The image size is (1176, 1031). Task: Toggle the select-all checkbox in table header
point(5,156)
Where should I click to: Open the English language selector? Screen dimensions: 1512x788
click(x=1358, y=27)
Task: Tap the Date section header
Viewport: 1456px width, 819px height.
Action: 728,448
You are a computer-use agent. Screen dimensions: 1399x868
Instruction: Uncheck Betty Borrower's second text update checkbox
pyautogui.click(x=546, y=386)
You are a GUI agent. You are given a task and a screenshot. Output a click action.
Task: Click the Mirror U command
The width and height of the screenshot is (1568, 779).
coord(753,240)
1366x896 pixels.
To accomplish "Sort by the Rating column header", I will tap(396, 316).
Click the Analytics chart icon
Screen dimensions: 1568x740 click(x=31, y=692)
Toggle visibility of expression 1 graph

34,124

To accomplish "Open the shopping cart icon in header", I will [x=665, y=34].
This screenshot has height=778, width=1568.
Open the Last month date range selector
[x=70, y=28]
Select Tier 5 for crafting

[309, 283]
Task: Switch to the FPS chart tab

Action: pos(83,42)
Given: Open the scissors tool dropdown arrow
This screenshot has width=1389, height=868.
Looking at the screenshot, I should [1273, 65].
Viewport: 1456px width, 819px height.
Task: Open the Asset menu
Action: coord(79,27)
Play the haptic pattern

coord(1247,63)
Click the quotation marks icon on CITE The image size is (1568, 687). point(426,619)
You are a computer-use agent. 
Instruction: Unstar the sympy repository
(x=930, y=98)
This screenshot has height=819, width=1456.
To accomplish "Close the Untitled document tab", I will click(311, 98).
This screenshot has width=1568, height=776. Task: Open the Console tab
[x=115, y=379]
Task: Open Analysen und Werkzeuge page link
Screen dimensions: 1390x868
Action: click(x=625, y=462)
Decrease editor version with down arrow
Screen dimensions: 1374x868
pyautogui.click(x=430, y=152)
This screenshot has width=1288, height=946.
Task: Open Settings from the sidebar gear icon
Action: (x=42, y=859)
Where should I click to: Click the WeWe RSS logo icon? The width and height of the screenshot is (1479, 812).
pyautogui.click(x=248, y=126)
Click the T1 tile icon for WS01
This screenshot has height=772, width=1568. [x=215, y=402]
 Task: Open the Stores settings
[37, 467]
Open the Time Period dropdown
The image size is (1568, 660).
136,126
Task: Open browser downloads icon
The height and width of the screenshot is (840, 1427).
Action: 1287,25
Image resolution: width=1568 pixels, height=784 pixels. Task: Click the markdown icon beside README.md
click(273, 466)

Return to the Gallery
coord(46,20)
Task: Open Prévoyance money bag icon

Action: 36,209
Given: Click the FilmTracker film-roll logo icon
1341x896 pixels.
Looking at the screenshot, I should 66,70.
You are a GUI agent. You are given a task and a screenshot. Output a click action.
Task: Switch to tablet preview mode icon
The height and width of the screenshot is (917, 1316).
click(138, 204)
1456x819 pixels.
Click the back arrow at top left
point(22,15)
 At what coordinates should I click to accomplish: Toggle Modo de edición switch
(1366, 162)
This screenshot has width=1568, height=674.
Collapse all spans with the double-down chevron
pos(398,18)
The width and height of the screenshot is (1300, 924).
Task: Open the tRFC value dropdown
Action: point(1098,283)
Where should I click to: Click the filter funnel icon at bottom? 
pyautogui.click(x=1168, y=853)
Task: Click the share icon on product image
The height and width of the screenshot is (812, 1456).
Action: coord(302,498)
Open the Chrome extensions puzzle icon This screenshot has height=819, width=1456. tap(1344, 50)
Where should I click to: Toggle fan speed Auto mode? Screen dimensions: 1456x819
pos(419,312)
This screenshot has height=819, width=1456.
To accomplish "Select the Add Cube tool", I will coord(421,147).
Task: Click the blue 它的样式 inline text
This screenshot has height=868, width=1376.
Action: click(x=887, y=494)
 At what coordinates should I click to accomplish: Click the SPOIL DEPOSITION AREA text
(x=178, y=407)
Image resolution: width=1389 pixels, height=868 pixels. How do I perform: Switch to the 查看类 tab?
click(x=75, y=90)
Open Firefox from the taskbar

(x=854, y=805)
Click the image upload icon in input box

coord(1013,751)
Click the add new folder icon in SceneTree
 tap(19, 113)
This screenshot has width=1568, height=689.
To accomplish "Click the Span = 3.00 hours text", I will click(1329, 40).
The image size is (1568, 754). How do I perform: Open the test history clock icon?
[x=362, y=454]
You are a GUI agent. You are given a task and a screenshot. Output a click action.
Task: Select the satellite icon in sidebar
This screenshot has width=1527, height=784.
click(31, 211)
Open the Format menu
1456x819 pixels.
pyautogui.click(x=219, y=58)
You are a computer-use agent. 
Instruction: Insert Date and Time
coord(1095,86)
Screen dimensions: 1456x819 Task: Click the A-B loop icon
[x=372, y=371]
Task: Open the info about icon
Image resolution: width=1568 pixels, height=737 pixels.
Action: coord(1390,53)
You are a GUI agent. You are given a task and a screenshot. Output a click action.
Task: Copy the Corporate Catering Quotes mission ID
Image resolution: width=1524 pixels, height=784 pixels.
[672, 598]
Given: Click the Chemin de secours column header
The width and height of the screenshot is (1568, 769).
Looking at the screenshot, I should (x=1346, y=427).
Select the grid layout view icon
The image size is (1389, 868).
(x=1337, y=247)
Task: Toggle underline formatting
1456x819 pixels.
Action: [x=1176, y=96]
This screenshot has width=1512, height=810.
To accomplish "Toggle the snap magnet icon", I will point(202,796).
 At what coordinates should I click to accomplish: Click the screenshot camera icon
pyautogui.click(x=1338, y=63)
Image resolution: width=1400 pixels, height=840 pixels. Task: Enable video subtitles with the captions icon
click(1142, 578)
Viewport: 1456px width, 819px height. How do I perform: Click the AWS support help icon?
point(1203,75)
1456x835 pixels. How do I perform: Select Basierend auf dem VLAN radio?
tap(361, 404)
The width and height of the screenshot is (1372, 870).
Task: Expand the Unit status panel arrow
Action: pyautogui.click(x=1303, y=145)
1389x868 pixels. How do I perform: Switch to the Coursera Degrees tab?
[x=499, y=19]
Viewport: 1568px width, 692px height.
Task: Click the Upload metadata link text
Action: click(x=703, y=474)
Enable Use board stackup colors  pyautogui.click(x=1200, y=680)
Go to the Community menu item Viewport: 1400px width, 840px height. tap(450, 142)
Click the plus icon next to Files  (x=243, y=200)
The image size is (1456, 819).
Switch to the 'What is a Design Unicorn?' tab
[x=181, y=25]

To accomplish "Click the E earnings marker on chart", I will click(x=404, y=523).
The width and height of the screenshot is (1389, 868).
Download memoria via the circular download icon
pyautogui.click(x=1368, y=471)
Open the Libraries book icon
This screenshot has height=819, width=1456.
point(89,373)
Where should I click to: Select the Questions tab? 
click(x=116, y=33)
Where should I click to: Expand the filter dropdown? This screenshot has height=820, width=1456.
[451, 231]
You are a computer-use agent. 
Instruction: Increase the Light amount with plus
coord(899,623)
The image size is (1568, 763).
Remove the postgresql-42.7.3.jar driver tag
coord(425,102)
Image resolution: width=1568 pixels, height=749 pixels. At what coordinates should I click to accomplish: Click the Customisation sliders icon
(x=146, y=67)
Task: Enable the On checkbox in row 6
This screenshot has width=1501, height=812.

DESCRIPTION OF THE TASK: Write out all the records above again, exactly as they stand.

TASK OUTPUT:
The image size is (1176, 1031). Task: Toggle the select-all checkbox in table header
point(5,156)
Where should I click to: Open the English language selector? Screen dimensions: 1512x788
click(x=1358, y=27)
Task: Tap the Date section header
Viewport: 1456px width, 819px height.
Action: 728,448
You are a computer-use agent. Screen dimensions: 1399x868
Instruction: Uncheck Betty Borrower's second text update checkbox
pyautogui.click(x=546, y=386)
You are a GUI agent. You are given a task and a screenshot. Output a click action.
Task: Click the Mirror U command
The width and height of the screenshot is (1568, 779).
coord(753,240)
1366x896 pixels.
To accomplish "Sort by the Rating column header", I will tap(396, 316).
Click the Analytics chart icon
Screen dimensions: 1568x740 click(x=31, y=692)
Toggle visibility of expression 1 graph

34,124

To accomplish "Open the shopping cart icon in header", I will [x=665, y=34].
This screenshot has height=778, width=1568.
Open the Last month date range selector
[x=70, y=28]
Select Tier 5 for crafting

[309, 283]
Task: Switch to the FPS chart tab

Action: pos(83,42)
Given: Open the scissors tool dropdown arrow
This screenshot has width=1389, height=868.
Looking at the screenshot, I should [1273, 65].
Viewport: 1456px width, 819px height.
Task: Open the Asset menu
Action: coord(79,27)
Play the haptic pattern

coord(1247,63)
Click the quotation marks icon on CITE The image size is (1568, 687). point(426,619)
You are a computer-use agent. 
Instruction: Unstar the sympy repository
(x=930, y=98)
This screenshot has height=819, width=1456.
To accomplish "Close the Untitled document tab", I will click(311, 98).
This screenshot has width=1568, height=776. Task: Open the Console tab
[x=115, y=379]
Task: Open Analysen und Werkzeuge page link
Screen dimensions: 1390x868
Action: click(x=625, y=462)
Decrease editor version with down arrow
Screen dimensions: 1374x868
pyautogui.click(x=430, y=152)
This screenshot has width=1288, height=946.
Task: Open Settings from the sidebar gear icon
Action: (x=42, y=859)
Where should I click to: Click the WeWe RSS logo icon? The width and height of the screenshot is (1479, 812).
pyautogui.click(x=248, y=126)
Click the T1 tile icon for WS01
This screenshot has height=772, width=1568. [x=215, y=402]
 Task: Open the Stores settings
[37, 467]
Open the Time Period dropdown
The image size is (1568, 660).
136,126
Task: Open browser downloads icon
The height and width of the screenshot is (840, 1427).
Action: 1287,25
Image resolution: width=1568 pixels, height=784 pixels. Task: Click the markdown icon beside README.md
click(273, 466)

Return to the Gallery
coord(46,20)
Task: Open Prévoyance money bag icon

Action: 36,209
Given: Click the FilmTracker film-roll logo icon
1341x896 pixels.
Looking at the screenshot, I should 66,70.
You are a GUI agent. You are given a task and a screenshot. Output a click action.
Task: Switch to tablet preview mode icon
The height and width of the screenshot is (917, 1316).
click(138, 204)
1456x819 pixels.
Click the back arrow at top left
point(22,15)
 At what coordinates should I click to accomplish: Toggle Modo de edición switch
(1366, 162)
This screenshot has width=1568, height=674.
Collapse all spans with the double-down chevron
pos(398,18)
The width and height of the screenshot is (1300, 924).
Task: Open the tRFC value dropdown
Action: point(1098,283)
Where should I click to: Click the filter funnel icon at bottom? 
pyautogui.click(x=1168, y=853)
Task: Click the share icon on product image
The height and width of the screenshot is (812, 1456).
Action: coord(302,498)
Open the Chrome extensions puzzle icon This screenshot has height=819, width=1456. tap(1344, 50)
Where should I click to: Toggle fan speed Auto mode? Screen dimensions: 1456x819
pos(419,312)
This screenshot has height=819, width=1456.
To accomplish "Select the Add Cube tool", I will coord(421,147).
Task: Click the blue 它的样式 inline text
This screenshot has height=868, width=1376.
Action: click(x=887, y=494)
 At what coordinates should I click to accomplish: Click the SPOIL DEPOSITION AREA text
(x=178, y=407)
Image resolution: width=1389 pixels, height=868 pixels. How do I perform: Switch to the 查看类 tab?
click(x=75, y=90)
Open Firefox from the taskbar

(x=854, y=805)
Click the image upload icon in input box

coord(1013,751)
Click the add new folder icon in SceneTree
 tap(19, 113)
This screenshot has width=1568, height=689.
To accomplish "Click the Span = 3.00 hours text", I will click(1329, 40).
The image size is (1568, 754). How do I perform: Open the test history clock icon?
[x=362, y=454]
You are a GUI agent. You are given a task and a screenshot. Output a click action.
Task: Select the satellite icon in sidebar
This screenshot has width=1527, height=784.
click(31, 211)
Open the Format menu
1456x819 pixels.
pyautogui.click(x=219, y=58)
You are a computer-use agent. 
Instruction: Insert Date and Time
coord(1095,86)
Screen dimensions: 1456x819 Task: Click the A-B loop icon
[x=372, y=371]
Task: Open the info about icon
Image resolution: width=1568 pixels, height=737 pixels.
Action: coord(1390,53)
You are a GUI agent. You are given a task and a screenshot. Output a click action.
Task: Copy the Corporate Catering Quotes mission ID
Image resolution: width=1524 pixels, height=784 pixels.
[672, 598]
Given: Click the Chemin de secours column header
The width and height of the screenshot is (1568, 769).
Looking at the screenshot, I should (x=1346, y=427).
Select the grid layout view icon
The image size is (1389, 868).
(x=1337, y=247)
Task: Toggle underline formatting
1456x819 pixels.
Action: [x=1176, y=96]
This screenshot has width=1512, height=810.
To accomplish "Toggle the snap magnet icon", I will point(202,796).
 At what coordinates should I click to accomplish: Click the screenshot camera icon
pyautogui.click(x=1338, y=63)
Image resolution: width=1400 pixels, height=840 pixels. Task: Enable video subtitles with the captions icon
click(1142, 578)
Viewport: 1456px width, 819px height. How do I perform: Click the AWS support help icon?
point(1203,75)
1456x835 pixels. How do I perform: Select Basierend auf dem VLAN radio?
tap(361, 404)
The width and height of the screenshot is (1372, 870).
Task: Expand the Unit status panel arrow
Action: pyautogui.click(x=1303, y=145)
1389x868 pixels. How do I perform: Switch to the Coursera Degrees tab?
[x=499, y=19]
Viewport: 1568px width, 692px height.
Task: Click the Upload metadata link text
Action: click(x=703, y=474)
Enable Use board stackup colors  pyautogui.click(x=1200, y=680)
Go to the Community menu item Viewport: 1400px width, 840px height. tap(450, 142)
Click the plus icon next to Files  (x=243, y=200)
The image size is (1456, 819).
Switch to the 'What is a Design Unicorn?' tab
[x=181, y=25]

To accomplish "Click the E earnings marker on chart", I will click(x=404, y=523).
The width and height of the screenshot is (1389, 868).
Download memoria via the circular download icon
pyautogui.click(x=1368, y=471)
Open the Libraries book icon
This screenshot has height=819, width=1456.
point(89,373)
Where should I click to: Select the Questions tab? 
click(x=116, y=33)
Where should I click to: Expand the filter dropdown? This screenshot has height=820, width=1456.
[451, 231]
You are a computer-use agent. 
Instruction: Increase the Light amount with plus
coord(899,623)
The image size is (1568, 763).
Remove the postgresql-42.7.3.jar driver tag
coord(425,102)
Image resolution: width=1568 pixels, height=749 pixels. At what coordinates should I click to accomplish: Click the Customisation sliders icon
(x=146, y=67)
Task: Enable the On checkbox in row 6
This screenshot has width=1501, height=812.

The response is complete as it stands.